_WHAT IS BEING ASKED_: Nothing but a full, exact copy of the data is needed.
• • • •
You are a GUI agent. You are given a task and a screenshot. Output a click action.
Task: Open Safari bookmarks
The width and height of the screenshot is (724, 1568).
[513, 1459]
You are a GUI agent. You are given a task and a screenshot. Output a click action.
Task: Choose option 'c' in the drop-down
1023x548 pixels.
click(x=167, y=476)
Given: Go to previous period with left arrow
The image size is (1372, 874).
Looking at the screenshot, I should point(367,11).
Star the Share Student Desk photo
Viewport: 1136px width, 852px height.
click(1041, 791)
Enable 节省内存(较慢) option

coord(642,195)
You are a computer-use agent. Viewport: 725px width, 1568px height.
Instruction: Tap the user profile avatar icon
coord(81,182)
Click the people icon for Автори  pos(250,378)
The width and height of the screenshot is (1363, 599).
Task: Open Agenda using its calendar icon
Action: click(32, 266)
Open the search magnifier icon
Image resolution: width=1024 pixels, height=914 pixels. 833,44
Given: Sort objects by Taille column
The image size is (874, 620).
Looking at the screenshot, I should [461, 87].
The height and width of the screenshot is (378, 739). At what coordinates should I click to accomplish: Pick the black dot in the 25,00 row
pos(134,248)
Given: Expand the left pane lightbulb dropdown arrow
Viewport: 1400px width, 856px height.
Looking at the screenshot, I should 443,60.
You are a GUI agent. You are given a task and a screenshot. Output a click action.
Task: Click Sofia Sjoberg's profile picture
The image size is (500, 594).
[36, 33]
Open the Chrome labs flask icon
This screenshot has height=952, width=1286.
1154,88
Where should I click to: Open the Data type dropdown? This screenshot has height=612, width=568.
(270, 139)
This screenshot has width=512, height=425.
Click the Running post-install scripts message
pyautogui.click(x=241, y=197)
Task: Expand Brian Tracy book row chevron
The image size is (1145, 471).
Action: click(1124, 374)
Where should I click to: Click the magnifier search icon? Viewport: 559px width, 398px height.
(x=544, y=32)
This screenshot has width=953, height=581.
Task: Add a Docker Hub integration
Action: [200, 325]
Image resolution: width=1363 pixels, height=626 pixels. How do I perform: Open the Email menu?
• • • •
_EXERCISE RESPONSE_:
You are a GUI agent. You are given a task and a screenshot. Output a click action.
Task: Open Safari bookmarks
The width and height of the screenshot is (724, 1568).
[513, 1459]
You are a GUI agent. You are given a task and a screenshot. Output a click action.
Task: Choose option 'c' in the drop-down
1023x548 pixels.
click(x=167, y=476)
Given: Go to previous period with left arrow
The image size is (1372, 874).
Looking at the screenshot, I should point(367,11).
Star the Share Student Desk photo
Viewport: 1136px width, 852px height.
click(1041, 791)
Enable 节省内存(较慢) option

coord(642,195)
You are a computer-use agent. Viewport: 725px width, 1568px height.
Instruction: Tap the user profile avatar icon
coord(81,182)
Click the people icon for Автори  pos(250,378)
The width and height of the screenshot is (1363, 599).
Task: Open Agenda using its calendar icon
Action: click(32, 266)
Open the search magnifier icon
Image resolution: width=1024 pixels, height=914 pixels. 833,44
Given: Sort objects by Taille column
The image size is (874, 620).
Looking at the screenshot, I should [461, 87].
The height and width of the screenshot is (378, 739). At what coordinates should I click to accomplish: Pick the black dot in the 25,00 row
pos(134,248)
Given: Expand the left pane lightbulb dropdown arrow
Viewport: 1400px width, 856px height.
Looking at the screenshot, I should 443,60.
You are a GUI agent. You are given a task and a screenshot. Output a click action.
Task: Click Sofia Sjoberg's profile picture
The image size is (500, 594).
[36, 33]
Open the Chrome labs flask icon
This screenshot has height=952, width=1286.
1154,88
Where should I click to: Open the Data type dropdown? This screenshot has height=612, width=568.
(270, 139)
This screenshot has width=512, height=425.
Click the Running post-install scripts message
pyautogui.click(x=241, y=197)
Task: Expand Brian Tracy book row chevron
The image size is (1145, 471).
Action: click(1124, 374)
Where should I click to: Click the magnifier search icon? Viewport: 559px width, 398px height.
(x=544, y=32)
This screenshot has width=953, height=581.
Task: Add a Docker Hub integration
Action: [200, 325]
Image resolution: width=1363 pixels, height=626 pixels. How do I perform: Open the Email menu?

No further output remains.